THERE IS hidden treasure in Columbia and Barbara Kellner knows where to find it. The Wilde Lake resident is manager of the Columbia Archives, at the Columbia Association's administrative offices on Wincopin Circle.
The Columbia Archives is the depository for much of our fair city's history. The documents, photos and memorabilia stored there are treasures, divulging little-known information about Columbia - from its initial planning stages to today. Although Columbia is not very old, the archives offer an opportunity to chronicle and study history as it is being made.
"A lot of stories are housed here," Kellner said as she placed a scrapbook on a teak table that was once the desk of James W. Rouse.
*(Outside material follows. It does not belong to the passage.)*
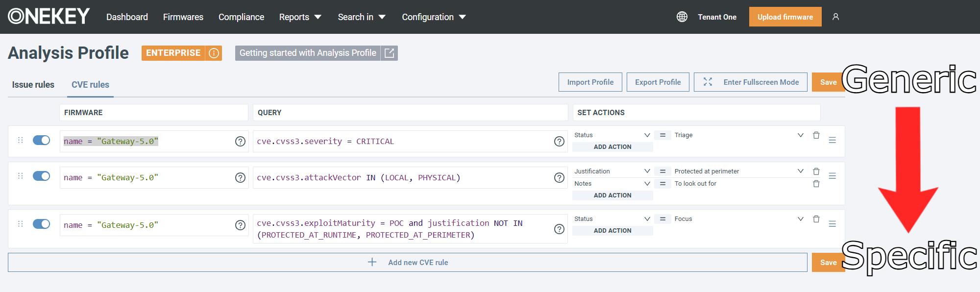Switch off the exploitMaturity rule toggle
The height and width of the screenshot is (292, 980).
tap(42, 224)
Instead of being displayed behind a velvet rope as some might think fitting for the desk of Columbia's founder, it serves as a work space for Kellner and archivist Robin Emrich.
"I think Jim Rouse would like that it's still being used," Kellner said.
Kellner and Emrich flipped through the scrapbook's pages, stopping to identify a photograph of Marjorie Merriweather Post, as she presented former Vice President Hubert H. Humphrey with a silver-plated "permanent card of admission" to Merriweather Post Concert Pavilion at the facility's dedication concert in July 1967. Rouse's permanent card of admission can be found in its original box on the shelves at the archives.
Pasted to the scrapbook's pages is a quote attributed to Rouse that reads, "I don't understand women as well as I understand cities. Women are much more complicated."
One of the original "pioneers" of Columbia, Dick Blumenthal, a resident of Wilde Lake for 32 years, has volunteered at the archives once a week for six years. He said he has seen a lot of changes in Columbia.
"I'm interested in the history of Columbia," he said. "I like to look at the old documents. It brings back memories."
Blumenthal said he thinks that the most interesting artifacts he has uncovered at the archives are "the boyhood writings of James Rouse - report cards, things like that. I learned a lot about him and learned to appreciate him even more."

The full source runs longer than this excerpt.